At Onehouse, we’ve always believed that the future of data infrastructure is open. Openness delivers freedom of choice and interoperability, levels the playing field, and speeds up innovation. With the expanding support for open formats in recent years, the first wave of this movement centered around liberating the data. But if we zoom out, it becomes clear that it was never just about data—it’s also about the control of compute used to process and consume the data.
We’ve made strides towards making data open with file formats such as Apache Parquet, open lakehouse storage frameworks such as Apache Hudi and Delta Lake, open table formats such as Apache Iceberg, data interoperability initiatives such as Apache XTable (Incubating) and Delta Lake Uniform, along with a budding renaissance of open data catalogs. But we are still often restricted to closed compute because achieving open compute on open data is not as easy as it should be.
That’s why today we are excited to announce Open Engines™. This addition to our open data lakehouse platform brings the ability to deploy open source engines on top of open data (inside or outside Onehouse) with a few clicks at lower maintenance costs than self-installed deployments. The first engines we are announcing available today include Apache Flink™ (stream processing), Trino (BI and analytics), and Ray (AI/ML and data science).
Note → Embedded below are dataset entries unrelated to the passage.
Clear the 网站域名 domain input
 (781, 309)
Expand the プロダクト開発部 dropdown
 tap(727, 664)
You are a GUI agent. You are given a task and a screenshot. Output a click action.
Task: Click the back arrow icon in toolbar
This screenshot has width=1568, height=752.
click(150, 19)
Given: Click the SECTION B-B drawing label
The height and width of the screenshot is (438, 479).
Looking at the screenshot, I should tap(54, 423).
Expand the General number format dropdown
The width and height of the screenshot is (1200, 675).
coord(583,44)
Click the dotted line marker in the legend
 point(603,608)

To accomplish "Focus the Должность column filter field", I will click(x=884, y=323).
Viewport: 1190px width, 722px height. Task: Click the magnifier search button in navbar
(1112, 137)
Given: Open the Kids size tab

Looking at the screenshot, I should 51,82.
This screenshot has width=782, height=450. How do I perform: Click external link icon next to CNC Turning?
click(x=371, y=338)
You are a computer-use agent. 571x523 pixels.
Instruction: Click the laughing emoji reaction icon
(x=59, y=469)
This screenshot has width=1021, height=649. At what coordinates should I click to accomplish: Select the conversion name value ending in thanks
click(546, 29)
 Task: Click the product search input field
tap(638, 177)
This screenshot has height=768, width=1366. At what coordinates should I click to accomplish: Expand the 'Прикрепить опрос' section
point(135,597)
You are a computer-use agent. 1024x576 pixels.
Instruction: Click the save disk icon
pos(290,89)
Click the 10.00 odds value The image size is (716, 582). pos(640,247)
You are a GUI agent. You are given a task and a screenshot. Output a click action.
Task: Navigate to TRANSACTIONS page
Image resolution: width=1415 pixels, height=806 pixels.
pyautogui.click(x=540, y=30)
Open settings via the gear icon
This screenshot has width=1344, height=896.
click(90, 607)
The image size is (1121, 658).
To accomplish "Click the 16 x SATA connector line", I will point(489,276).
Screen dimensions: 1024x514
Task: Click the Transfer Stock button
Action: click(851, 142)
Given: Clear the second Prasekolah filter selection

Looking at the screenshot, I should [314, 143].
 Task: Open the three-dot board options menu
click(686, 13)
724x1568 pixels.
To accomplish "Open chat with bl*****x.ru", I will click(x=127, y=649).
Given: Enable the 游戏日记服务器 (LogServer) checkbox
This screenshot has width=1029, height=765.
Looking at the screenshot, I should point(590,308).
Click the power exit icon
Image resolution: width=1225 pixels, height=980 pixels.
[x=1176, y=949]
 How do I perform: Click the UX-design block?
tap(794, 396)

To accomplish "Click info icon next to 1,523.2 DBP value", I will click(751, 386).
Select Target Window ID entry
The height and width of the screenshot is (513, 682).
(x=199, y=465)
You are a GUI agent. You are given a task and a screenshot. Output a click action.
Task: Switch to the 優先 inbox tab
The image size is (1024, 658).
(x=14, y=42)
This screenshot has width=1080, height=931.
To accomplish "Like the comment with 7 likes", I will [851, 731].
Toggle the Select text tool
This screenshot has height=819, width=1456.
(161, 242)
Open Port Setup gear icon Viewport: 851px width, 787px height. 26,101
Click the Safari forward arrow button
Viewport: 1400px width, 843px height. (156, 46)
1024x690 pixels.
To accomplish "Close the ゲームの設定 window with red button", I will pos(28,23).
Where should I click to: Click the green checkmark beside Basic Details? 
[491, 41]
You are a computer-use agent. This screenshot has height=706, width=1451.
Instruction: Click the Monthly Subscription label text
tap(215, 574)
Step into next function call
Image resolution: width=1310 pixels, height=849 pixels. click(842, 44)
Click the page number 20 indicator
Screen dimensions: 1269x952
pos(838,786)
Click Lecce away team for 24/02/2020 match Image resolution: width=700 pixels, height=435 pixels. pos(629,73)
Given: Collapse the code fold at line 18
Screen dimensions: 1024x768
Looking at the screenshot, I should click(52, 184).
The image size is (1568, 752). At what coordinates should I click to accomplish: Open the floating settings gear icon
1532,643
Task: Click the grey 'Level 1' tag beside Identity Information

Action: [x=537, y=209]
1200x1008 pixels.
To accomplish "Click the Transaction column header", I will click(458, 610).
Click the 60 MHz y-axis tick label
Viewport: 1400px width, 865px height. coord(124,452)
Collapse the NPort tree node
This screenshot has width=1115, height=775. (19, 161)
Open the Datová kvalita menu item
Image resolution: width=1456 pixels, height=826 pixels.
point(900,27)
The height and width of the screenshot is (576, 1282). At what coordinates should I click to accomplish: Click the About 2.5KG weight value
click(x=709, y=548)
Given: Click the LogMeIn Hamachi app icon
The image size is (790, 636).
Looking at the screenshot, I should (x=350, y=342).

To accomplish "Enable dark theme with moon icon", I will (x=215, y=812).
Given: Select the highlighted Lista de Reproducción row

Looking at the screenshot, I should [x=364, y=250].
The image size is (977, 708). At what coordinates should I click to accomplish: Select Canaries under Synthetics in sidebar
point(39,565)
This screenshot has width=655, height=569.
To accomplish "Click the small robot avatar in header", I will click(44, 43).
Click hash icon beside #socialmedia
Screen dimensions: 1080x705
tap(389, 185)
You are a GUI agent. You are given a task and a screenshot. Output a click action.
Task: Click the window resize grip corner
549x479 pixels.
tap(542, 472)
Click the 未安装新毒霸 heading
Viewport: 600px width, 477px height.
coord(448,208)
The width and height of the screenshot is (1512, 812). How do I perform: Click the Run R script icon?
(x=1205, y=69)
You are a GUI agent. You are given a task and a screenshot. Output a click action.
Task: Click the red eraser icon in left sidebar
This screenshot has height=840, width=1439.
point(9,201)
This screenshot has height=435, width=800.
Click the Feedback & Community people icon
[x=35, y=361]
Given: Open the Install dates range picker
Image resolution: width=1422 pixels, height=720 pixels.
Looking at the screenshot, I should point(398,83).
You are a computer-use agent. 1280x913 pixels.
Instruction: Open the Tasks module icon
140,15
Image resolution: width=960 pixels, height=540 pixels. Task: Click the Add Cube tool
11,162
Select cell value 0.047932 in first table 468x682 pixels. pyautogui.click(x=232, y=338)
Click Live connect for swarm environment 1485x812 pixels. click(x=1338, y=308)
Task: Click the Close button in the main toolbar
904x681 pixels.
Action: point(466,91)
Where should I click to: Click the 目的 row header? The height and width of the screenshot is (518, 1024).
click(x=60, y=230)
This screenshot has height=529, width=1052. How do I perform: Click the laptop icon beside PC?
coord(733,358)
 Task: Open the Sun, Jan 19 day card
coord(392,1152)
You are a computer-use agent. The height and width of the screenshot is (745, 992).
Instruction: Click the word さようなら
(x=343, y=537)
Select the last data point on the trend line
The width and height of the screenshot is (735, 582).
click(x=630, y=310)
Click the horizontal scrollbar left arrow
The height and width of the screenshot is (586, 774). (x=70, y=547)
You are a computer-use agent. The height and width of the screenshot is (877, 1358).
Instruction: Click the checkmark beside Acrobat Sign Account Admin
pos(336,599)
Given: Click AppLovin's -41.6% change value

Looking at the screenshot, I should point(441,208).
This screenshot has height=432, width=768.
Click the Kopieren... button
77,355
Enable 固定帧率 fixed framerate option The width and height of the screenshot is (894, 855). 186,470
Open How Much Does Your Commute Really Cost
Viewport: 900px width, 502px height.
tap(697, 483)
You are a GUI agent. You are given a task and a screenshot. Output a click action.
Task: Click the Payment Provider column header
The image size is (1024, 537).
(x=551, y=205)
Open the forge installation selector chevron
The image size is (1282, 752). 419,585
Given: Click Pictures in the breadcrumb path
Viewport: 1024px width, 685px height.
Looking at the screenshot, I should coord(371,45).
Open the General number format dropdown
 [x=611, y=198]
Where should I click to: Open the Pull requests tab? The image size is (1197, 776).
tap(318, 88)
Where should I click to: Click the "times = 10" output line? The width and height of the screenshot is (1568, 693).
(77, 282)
Onehouse is already the industry’s most open data platform, providing interoperability across all table formats and synchronizing metadata across all the leading catalogs. Open Engines now complements this interoperability with the ability to quickly and reliably deploy and run a best-of-breed open source engine against any table managed by Onehouse.
With Open Engines, Onehouse is now removing the final barrier to realizing a truly universal data lakehouse and finally flipping the defaults—for both data and compute—to open.
Open table formats have captured the industry’s imagination over the past few years. They’ve unbundled data from any compute engine and turned the data lakehouse architecture into a viable alternative to data warehouses. Even with robust open table formats or lakehouse storage, users still have to manually select, deploy, configure, and manage compute engines, with each compute engine vendor claiming to be the absolute best for every workload under the sun.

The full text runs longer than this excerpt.